◆ OBJECTIVE
Write out the lines of the material exactly, starting with the line that contains "You are a computer-use agent. 1516x784" and going on through the line that contains "Action: click(6, 125)", both included.

◆ INPUT RECORDS
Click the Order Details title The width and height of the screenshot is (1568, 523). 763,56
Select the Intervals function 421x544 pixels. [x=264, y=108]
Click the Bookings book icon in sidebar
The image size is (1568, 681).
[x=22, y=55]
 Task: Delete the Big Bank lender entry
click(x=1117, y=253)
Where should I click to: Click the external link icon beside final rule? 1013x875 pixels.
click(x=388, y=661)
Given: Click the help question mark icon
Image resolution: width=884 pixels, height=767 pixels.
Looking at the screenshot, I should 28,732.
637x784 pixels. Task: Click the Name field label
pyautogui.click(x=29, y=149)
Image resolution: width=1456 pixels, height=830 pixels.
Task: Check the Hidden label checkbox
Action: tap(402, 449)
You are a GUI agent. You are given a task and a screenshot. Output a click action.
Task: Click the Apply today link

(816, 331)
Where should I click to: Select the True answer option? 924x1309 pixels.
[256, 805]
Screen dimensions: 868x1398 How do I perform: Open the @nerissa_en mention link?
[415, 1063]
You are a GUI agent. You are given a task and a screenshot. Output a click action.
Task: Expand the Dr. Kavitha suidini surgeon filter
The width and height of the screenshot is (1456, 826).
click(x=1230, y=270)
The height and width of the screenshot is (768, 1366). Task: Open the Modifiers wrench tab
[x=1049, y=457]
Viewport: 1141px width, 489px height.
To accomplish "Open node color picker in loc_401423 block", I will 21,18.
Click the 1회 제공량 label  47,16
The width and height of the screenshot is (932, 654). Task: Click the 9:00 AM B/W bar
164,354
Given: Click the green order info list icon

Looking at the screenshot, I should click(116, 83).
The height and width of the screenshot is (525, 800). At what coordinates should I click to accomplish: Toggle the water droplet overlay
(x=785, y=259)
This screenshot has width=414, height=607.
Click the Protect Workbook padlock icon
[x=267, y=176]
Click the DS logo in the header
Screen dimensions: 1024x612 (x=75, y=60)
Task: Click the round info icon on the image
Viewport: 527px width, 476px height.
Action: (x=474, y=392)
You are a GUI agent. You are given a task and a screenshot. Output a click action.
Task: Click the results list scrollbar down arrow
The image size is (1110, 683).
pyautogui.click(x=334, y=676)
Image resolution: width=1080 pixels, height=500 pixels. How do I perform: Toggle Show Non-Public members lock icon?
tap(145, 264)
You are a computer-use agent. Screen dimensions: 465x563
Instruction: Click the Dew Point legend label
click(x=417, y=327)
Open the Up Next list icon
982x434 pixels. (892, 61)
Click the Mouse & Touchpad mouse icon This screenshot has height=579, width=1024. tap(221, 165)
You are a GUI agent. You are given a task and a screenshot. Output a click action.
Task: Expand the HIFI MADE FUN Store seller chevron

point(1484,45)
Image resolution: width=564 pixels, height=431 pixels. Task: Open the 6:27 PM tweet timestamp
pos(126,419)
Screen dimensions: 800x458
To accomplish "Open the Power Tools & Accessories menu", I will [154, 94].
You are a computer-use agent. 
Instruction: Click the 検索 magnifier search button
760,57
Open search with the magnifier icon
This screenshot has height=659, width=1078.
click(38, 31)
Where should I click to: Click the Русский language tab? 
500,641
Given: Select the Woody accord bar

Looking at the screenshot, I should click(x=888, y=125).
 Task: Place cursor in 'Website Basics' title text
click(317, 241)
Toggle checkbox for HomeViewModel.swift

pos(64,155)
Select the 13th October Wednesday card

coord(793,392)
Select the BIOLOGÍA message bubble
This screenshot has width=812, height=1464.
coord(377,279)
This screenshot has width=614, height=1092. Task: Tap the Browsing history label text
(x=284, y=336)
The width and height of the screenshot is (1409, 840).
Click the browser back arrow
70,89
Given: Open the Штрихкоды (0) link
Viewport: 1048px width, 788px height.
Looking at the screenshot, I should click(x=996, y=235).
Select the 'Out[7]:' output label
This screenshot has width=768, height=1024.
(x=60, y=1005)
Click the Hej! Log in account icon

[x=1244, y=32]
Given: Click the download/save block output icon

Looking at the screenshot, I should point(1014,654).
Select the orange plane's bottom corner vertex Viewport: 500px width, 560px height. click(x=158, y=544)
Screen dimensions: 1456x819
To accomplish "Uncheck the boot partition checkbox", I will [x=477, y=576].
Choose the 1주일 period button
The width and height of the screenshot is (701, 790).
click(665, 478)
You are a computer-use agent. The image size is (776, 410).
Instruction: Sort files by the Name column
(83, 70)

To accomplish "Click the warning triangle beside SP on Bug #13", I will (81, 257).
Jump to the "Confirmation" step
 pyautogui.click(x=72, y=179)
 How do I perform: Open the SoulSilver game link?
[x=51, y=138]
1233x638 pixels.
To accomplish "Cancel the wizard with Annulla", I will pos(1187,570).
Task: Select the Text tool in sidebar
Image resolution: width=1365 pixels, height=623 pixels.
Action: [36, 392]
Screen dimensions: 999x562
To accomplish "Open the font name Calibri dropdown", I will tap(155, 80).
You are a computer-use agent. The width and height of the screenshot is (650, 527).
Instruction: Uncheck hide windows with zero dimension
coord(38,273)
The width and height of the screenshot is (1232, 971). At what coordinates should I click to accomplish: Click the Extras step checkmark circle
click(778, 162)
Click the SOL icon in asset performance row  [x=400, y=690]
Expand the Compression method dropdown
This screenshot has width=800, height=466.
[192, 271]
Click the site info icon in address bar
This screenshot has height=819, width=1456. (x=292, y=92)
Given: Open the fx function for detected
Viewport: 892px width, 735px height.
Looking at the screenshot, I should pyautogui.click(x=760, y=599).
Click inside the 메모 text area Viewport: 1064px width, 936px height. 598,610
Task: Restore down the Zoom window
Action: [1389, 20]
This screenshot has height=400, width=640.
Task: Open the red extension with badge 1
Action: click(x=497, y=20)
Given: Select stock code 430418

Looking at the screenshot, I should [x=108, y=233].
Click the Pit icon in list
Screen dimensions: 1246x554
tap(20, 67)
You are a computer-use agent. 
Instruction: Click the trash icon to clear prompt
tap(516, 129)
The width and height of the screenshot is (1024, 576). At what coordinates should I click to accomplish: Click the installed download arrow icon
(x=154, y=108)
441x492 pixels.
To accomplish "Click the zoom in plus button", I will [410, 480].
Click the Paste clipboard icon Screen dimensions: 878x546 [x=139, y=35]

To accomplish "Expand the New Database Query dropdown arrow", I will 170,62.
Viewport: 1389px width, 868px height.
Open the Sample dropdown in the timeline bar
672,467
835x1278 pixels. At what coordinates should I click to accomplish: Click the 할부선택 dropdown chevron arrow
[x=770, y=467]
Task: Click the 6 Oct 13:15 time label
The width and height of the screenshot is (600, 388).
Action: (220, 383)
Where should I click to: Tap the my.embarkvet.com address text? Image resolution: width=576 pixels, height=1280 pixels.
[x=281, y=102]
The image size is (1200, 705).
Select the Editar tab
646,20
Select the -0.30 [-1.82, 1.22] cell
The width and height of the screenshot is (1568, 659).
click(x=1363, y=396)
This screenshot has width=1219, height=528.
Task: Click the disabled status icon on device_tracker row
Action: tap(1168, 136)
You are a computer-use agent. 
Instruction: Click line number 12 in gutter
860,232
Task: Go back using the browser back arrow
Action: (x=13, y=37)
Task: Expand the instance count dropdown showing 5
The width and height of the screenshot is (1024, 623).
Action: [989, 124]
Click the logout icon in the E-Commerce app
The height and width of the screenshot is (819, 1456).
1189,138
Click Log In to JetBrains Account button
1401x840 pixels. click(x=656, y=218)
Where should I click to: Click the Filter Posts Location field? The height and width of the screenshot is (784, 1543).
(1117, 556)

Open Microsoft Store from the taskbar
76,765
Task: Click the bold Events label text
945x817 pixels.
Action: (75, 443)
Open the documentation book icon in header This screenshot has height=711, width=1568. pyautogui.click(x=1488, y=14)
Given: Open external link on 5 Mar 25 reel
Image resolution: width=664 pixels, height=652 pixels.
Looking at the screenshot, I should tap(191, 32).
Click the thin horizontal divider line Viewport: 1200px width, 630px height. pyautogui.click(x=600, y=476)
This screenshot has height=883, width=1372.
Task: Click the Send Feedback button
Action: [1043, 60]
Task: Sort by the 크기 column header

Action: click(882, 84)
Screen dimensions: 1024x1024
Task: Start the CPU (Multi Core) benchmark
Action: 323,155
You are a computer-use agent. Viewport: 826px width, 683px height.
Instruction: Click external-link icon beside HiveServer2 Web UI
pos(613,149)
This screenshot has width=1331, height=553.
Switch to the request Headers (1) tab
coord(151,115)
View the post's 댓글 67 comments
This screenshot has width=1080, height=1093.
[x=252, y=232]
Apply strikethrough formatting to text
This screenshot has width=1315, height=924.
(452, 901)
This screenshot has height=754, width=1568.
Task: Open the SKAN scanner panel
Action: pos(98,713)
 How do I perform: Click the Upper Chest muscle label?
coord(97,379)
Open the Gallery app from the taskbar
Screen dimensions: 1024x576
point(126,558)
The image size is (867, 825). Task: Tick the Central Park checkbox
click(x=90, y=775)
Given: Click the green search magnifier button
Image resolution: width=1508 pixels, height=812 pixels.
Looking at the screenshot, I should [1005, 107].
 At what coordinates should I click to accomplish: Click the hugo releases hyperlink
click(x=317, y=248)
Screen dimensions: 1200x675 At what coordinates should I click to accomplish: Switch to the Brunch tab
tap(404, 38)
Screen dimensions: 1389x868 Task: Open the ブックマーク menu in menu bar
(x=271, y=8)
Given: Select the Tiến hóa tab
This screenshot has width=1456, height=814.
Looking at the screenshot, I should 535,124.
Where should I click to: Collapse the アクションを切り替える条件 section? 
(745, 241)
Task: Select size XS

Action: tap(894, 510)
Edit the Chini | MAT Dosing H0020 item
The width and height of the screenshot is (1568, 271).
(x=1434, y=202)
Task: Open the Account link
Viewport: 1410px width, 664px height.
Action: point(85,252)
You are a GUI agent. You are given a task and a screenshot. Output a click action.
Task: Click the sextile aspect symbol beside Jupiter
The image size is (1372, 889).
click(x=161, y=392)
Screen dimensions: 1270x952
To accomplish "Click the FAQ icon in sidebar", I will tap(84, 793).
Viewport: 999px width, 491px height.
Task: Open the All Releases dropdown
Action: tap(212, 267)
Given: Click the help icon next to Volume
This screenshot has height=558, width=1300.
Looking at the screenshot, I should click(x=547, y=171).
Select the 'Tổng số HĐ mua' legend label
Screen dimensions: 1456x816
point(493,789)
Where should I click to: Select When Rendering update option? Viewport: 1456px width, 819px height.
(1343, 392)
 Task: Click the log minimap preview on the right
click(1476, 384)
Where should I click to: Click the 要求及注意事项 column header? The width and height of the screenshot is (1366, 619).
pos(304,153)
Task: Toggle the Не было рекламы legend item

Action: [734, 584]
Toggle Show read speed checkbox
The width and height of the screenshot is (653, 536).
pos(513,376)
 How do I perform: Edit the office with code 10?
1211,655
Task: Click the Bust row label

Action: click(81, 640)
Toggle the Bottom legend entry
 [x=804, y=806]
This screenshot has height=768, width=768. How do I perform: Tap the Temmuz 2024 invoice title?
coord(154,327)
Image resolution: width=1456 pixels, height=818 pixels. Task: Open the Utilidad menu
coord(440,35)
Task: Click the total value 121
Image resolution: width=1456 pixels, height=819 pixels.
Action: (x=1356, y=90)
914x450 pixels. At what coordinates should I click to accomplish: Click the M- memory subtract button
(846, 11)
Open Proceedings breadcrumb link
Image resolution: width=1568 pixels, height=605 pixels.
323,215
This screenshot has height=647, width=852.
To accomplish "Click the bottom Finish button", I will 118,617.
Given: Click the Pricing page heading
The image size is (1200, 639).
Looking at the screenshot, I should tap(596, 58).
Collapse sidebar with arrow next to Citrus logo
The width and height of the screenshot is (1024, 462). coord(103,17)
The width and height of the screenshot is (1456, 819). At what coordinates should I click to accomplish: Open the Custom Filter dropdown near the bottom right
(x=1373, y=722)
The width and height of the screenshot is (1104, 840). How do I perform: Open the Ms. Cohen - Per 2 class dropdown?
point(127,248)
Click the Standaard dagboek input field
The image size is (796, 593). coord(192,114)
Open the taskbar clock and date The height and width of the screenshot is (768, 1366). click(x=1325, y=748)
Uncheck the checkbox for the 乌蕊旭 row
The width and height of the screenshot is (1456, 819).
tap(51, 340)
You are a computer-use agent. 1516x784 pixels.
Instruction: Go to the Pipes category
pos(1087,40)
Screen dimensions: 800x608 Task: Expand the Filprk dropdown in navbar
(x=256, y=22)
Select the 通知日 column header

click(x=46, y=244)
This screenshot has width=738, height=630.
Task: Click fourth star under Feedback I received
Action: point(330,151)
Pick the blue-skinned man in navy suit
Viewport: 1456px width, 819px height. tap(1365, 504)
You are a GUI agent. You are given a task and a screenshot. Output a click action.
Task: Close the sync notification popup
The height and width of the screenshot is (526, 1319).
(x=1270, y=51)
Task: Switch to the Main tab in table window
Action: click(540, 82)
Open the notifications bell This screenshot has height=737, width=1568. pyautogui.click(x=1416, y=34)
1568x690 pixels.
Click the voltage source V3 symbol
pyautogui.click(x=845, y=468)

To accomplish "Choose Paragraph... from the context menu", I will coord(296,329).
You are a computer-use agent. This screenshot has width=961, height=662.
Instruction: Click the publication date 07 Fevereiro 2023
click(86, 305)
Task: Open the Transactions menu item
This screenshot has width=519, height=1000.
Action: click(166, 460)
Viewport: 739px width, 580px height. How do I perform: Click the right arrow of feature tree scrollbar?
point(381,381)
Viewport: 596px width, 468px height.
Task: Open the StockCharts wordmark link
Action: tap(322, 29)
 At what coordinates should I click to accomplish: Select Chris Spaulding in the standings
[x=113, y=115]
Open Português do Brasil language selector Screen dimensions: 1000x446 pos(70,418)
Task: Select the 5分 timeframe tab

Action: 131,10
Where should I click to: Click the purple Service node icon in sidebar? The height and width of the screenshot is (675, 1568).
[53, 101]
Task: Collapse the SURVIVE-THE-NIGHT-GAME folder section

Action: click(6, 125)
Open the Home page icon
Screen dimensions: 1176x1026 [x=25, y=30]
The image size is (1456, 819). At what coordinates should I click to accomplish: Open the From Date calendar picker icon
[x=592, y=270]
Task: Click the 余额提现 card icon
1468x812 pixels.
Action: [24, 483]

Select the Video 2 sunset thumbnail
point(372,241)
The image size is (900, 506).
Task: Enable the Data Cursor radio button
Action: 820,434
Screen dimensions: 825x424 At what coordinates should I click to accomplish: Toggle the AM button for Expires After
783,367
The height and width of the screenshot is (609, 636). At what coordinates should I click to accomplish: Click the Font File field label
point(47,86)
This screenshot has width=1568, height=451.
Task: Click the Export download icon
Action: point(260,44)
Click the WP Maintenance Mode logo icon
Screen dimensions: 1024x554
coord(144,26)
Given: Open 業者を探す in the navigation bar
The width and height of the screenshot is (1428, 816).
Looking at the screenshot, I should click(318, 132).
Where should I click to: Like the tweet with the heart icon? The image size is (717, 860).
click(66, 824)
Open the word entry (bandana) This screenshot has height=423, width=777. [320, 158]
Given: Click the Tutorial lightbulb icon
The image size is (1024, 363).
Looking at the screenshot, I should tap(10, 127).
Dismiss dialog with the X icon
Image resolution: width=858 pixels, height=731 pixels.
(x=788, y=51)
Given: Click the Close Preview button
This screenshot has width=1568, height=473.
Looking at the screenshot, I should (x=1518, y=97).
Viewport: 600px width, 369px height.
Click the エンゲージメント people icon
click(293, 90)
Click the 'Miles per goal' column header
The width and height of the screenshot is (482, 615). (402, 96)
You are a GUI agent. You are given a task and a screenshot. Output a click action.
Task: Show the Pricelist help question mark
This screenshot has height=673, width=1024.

◆ WRITTEN RESPONSE
You are a computer-use agent. 1516x784 pixels.
Instruction: Go to the Pipes category
pos(1087,40)
Screen dimensions: 800x608 Task: Expand the Filprk dropdown in navbar
(x=256, y=22)
Select the 通知日 column header

click(x=46, y=244)
This screenshot has width=738, height=630.
Task: Click fourth star under Feedback I received
Action: point(330,151)
Pick the blue-skinned man in navy suit
Viewport: 1456px width, 819px height. tap(1365, 504)
You are a GUI agent. You are given a task and a screenshot. Output a click action.
Task: Close the sync notification popup
The height and width of the screenshot is (526, 1319).
(x=1270, y=51)
Task: Switch to the Main tab in table window
Action: click(540, 82)
Open the notifications bell This screenshot has height=737, width=1568. pyautogui.click(x=1416, y=34)
1568x690 pixels.
Click the voltage source V3 symbol
pyautogui.click(x=845, y=468)

To accomplish "Choose Paragraph... from the context menu", I will coord(296,329).
You are a computer-use agent. This screenshot has width=961, height=662.
Instruction: Click the publication date 07 Fevereiro 2023
click(86, 305)
Task: Open the Transactions menu item
This screenshot has width=519, height=1000.
Action: click(166, 460)
Viewport: 739px width, 580px height. How do I perform: Click the right arrow of feature tree scrollbar?
point(381,381)
Viewport: 596px width, 468px height.
Task: Open the StockCharts wordmark link
Action: tap(322, 29)
 At what coordinates should I click to accomplish: Select Chris Spaulding in the standings
[x=113, y=115]
Open Português do Brasil language selector Screen dimensions: 1000x446 pos(70,418)
Task: Select the 5分 timeframe tab

Action: 131,10
Where should I click to: Click the purple Service node icon in sidebar? The height and width of the screenshot is (675, 1568).
[53, 101]
Task: Collapse the SURVIVE-THE-NIGHT-GAME folder section

Action: click(6, 125)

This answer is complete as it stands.